A small skirmish action between half a dozen characters and an equivalent number of peer level opponents is far more immersive than an assault against dozens of mooks leading to a confrontation with the "end of level boss". It all becomes a bit digital, it is hard to get a marginal victory or defeat, it is also far more work for the referee. It also makes little sense to pay a small group of mercs KCr100's per month (which is what they are giving up by working instead of trading). If you are fighting a similar peer level small group of adversaries again why would they bother risking their life when they could just run trade. That means the pay out needs to be moving in the direction of MCr per month. Those are company to regiment level pay bills.
*If you have KCr1 per month of disposable income there are few cargos you can actually afford to invest in. The return on the investment from those low value cargos once you take off the lost revenue from shipping freight is slight. Speculative trade is a useful bonus, but also a bit of a gamble. Once you can buy cargo that costs KCr10's per ton the profit margin increases significantly even with the same percentage on the base price as you are still only losing 1 DTon of freight revenue.

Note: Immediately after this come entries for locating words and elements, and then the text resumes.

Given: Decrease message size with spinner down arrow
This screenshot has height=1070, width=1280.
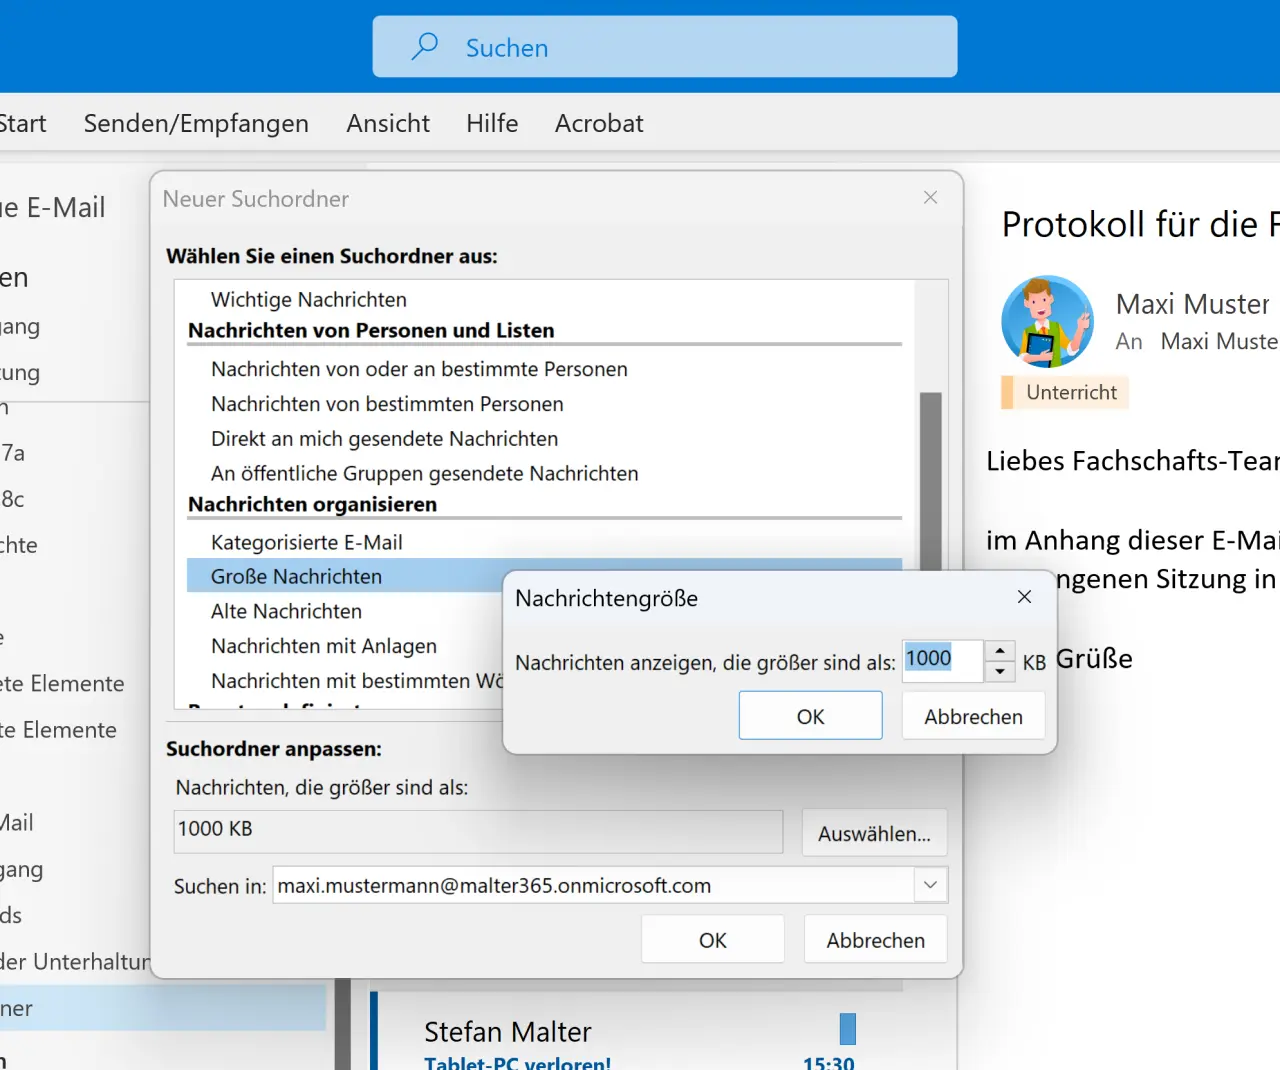Looking at the screenshot, I should 1000,672.
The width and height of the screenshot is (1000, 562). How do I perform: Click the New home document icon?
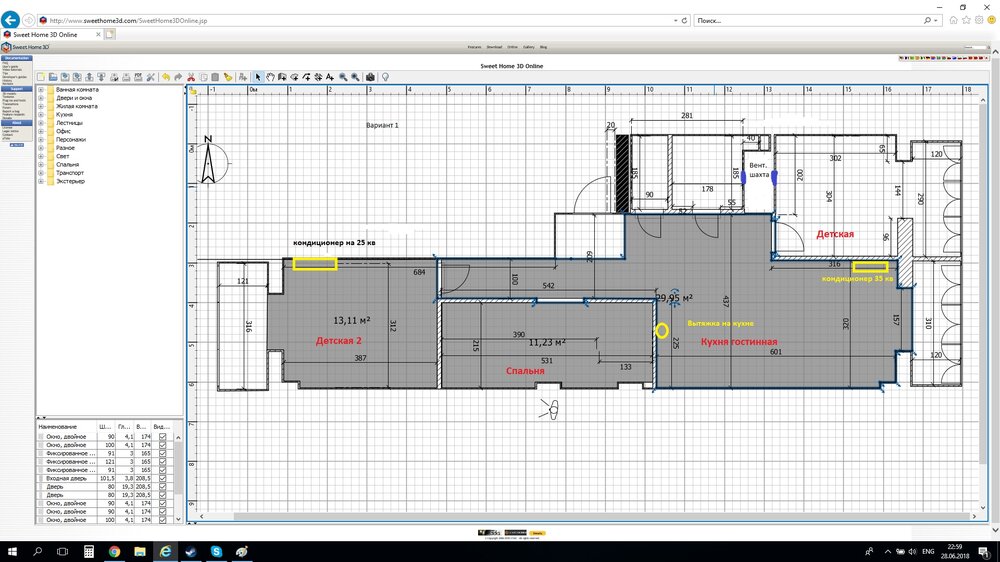pos(41,77)
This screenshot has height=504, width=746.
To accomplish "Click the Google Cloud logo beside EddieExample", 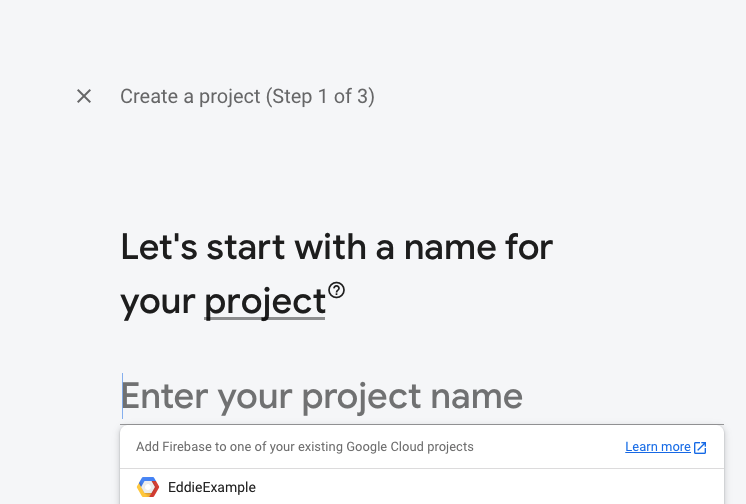I will coord(148,488).
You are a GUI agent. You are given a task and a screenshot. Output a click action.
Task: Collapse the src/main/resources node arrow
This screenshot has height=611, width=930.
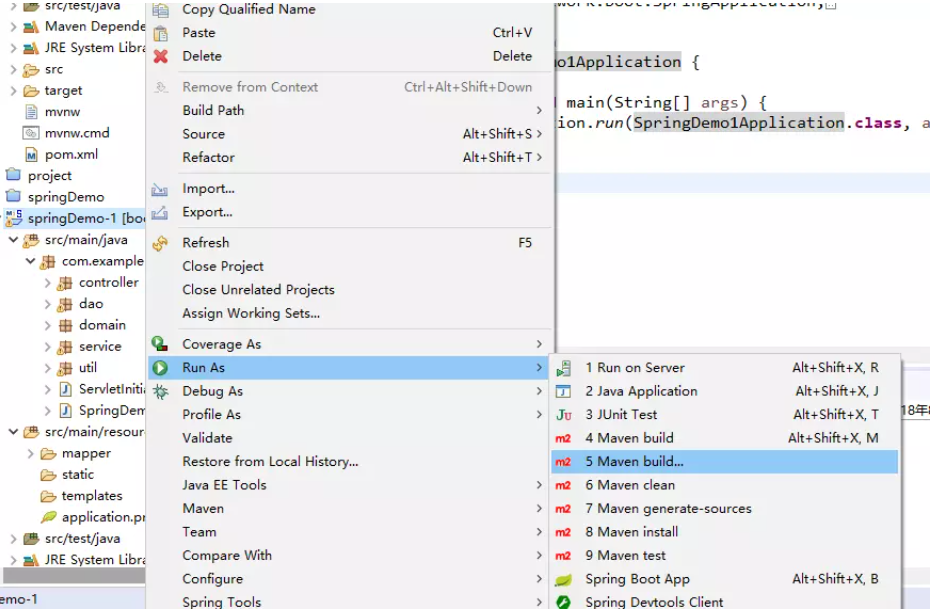tap(13, 432)
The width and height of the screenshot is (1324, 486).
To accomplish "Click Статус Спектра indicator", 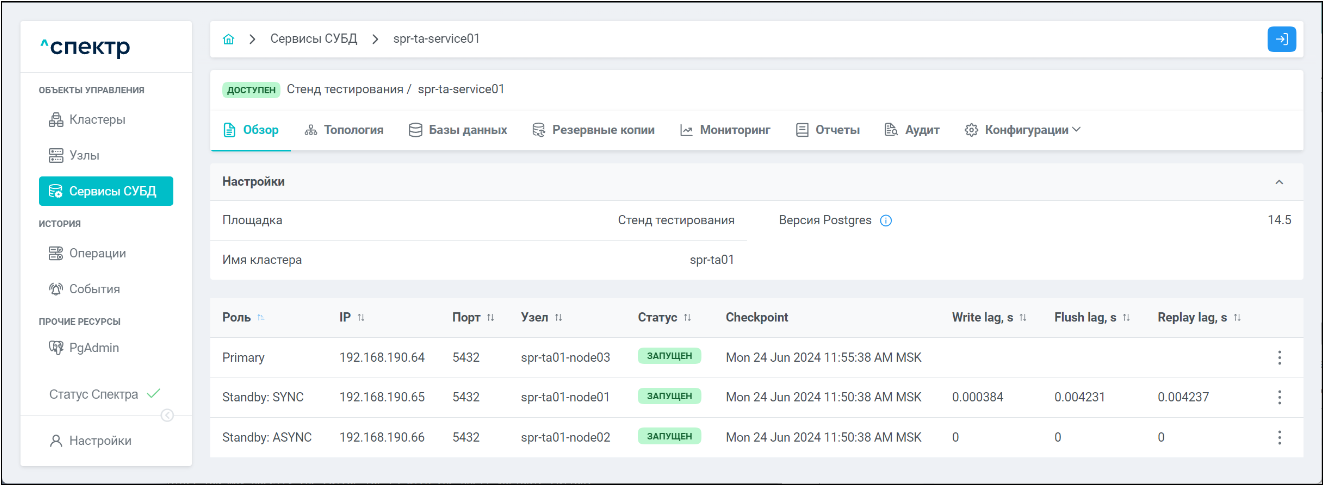I will [104, 394].
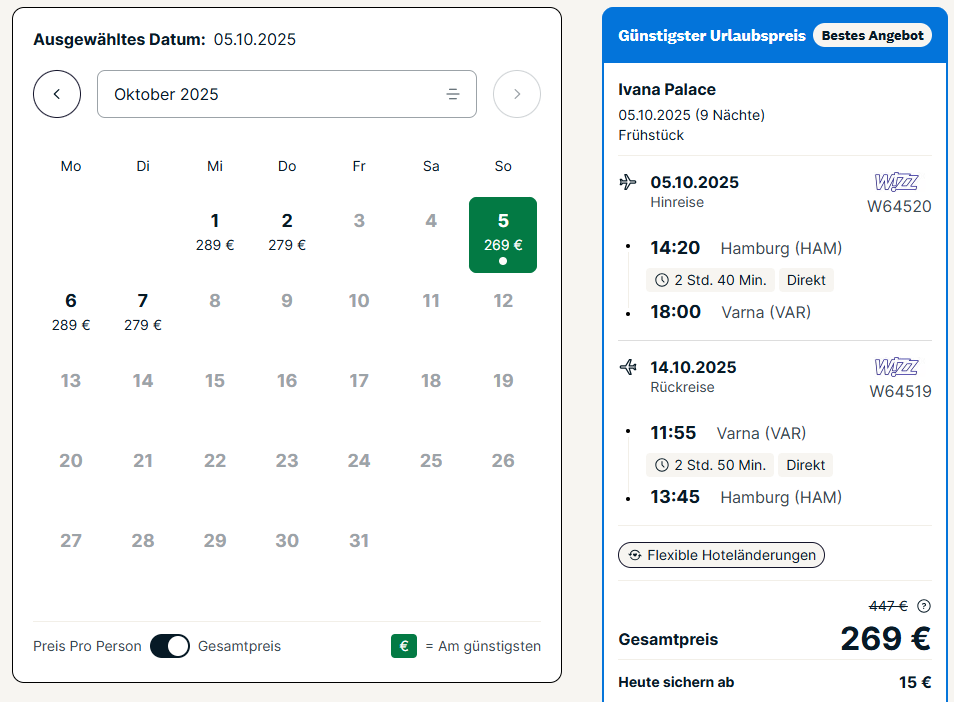Viewport: 954px width, 702px height.
Task: Click the Bestes Angebot badge
Action: click(x=872, y=35)
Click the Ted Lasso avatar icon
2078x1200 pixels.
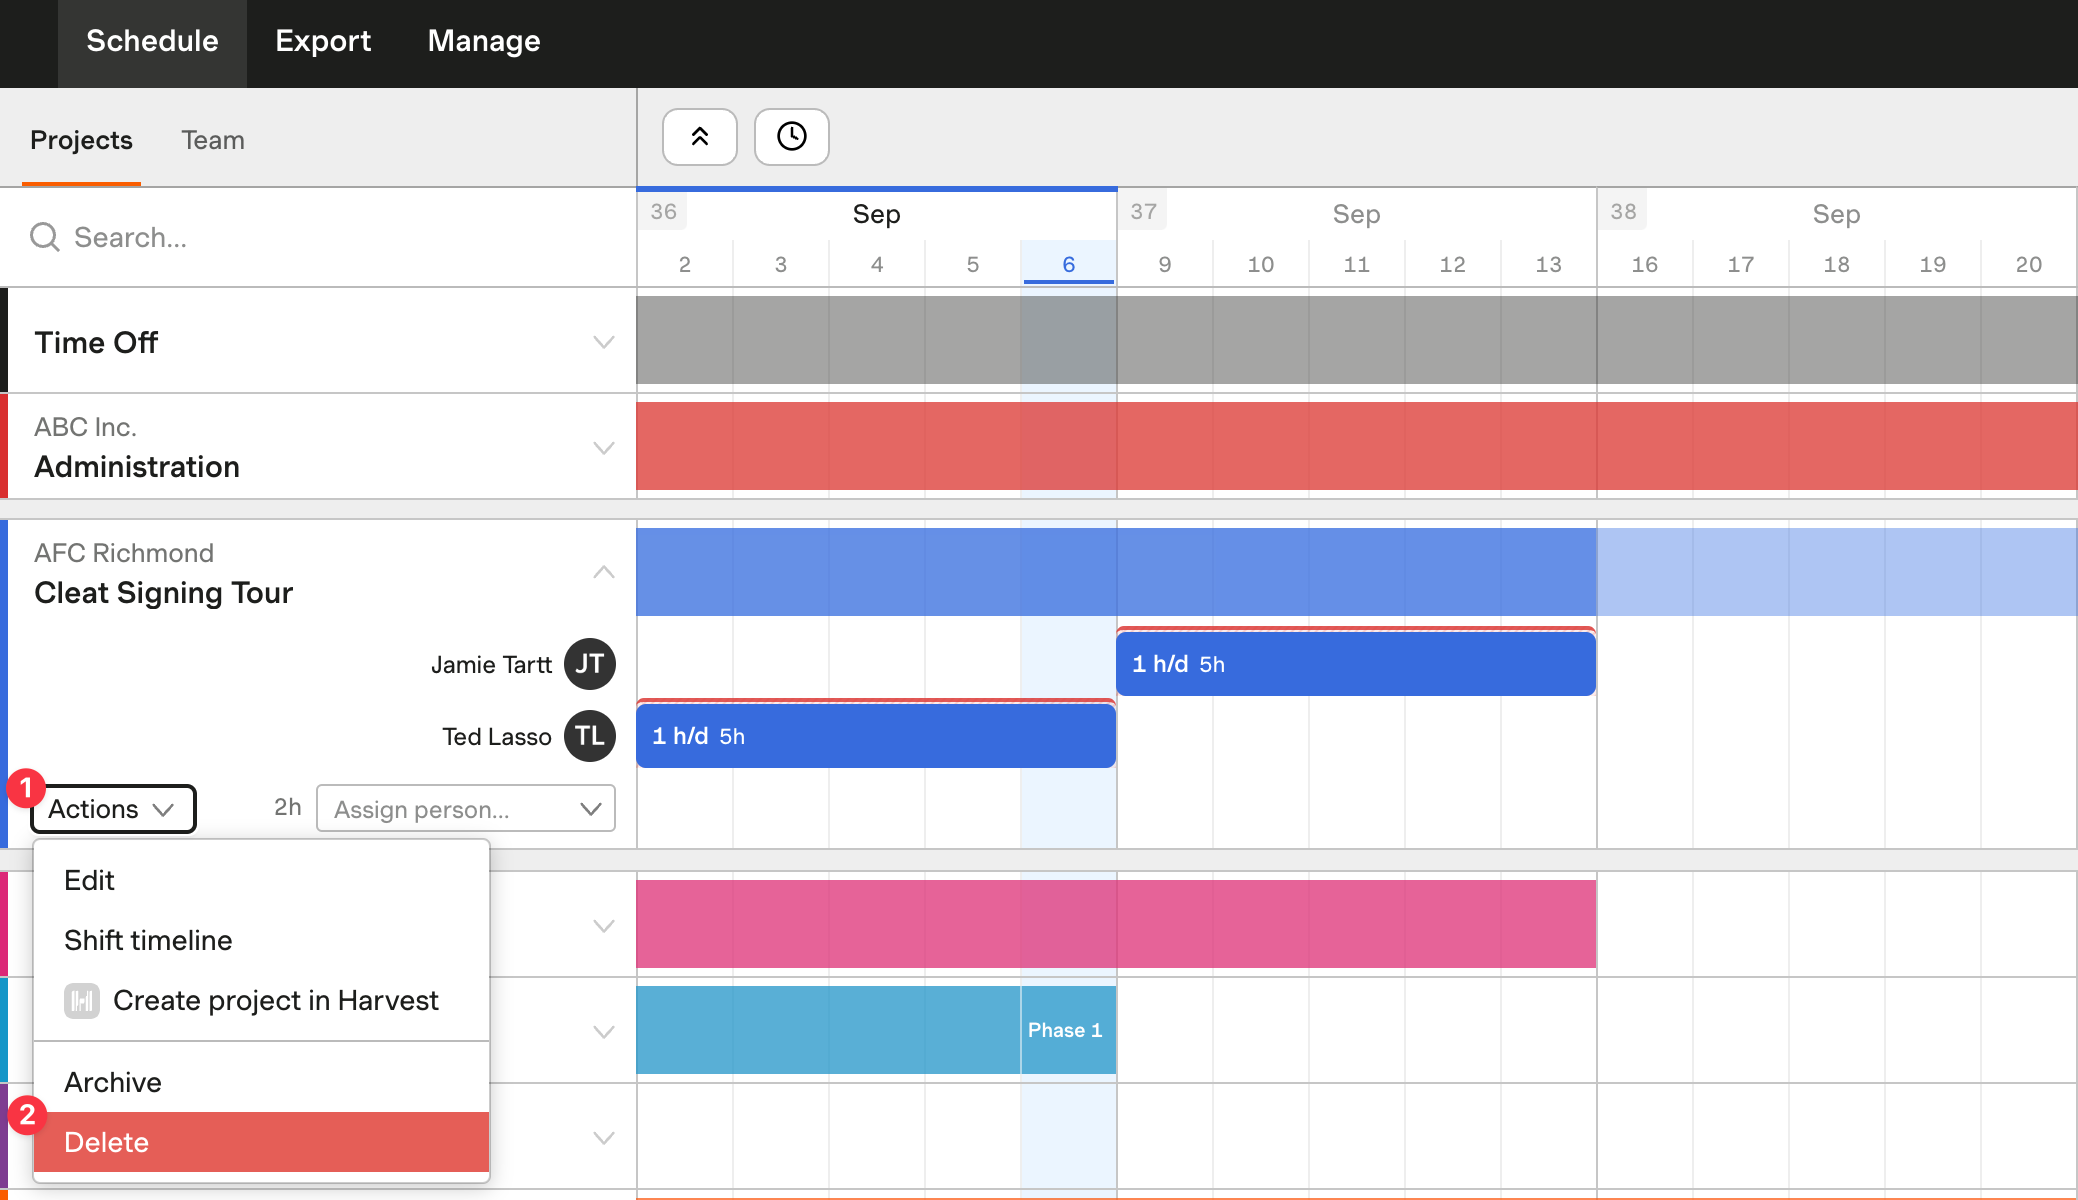590,736
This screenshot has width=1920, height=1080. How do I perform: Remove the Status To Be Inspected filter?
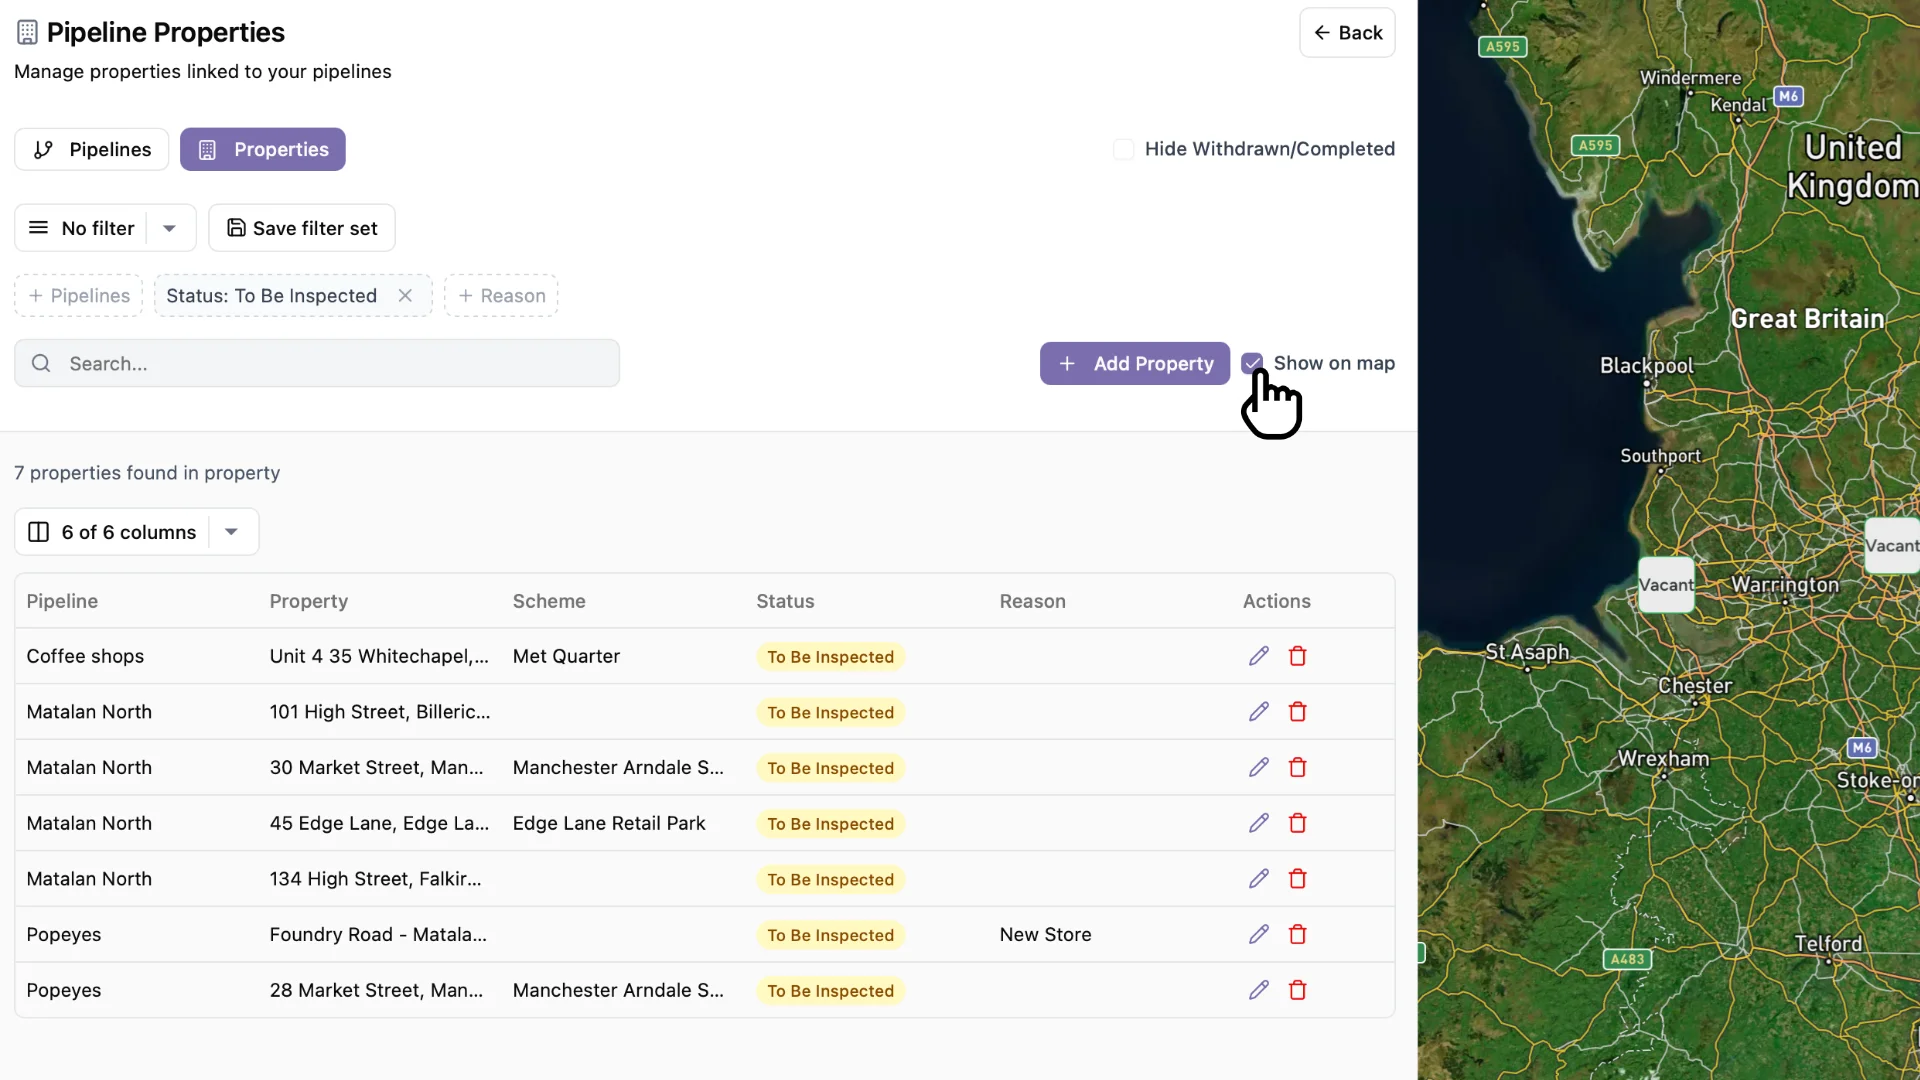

You can afford to have a more expensive cargo sitting in your hold for a few jumps in order to get a good price. You can also wait and only buy when goods are very cheap as freight alone is clearing your costs. That moves your margins from Cr10s per Dton to KCrs per DTon and makes getting a profit far more likely in general. Once you can guarantee a profit of even 10% on an overall transaction, speculation in KCr10 per DTon cargos becomes a default decision. Once you can afford the occasional cheap DTon of pharmaceuticals it becomes a magic money tree as you can hold that cargo for years waiting for the right market before it becomes a loss maker. At this point your opportunity costs are the profits from other speculation rather than freight and you will be turning over MCr per month.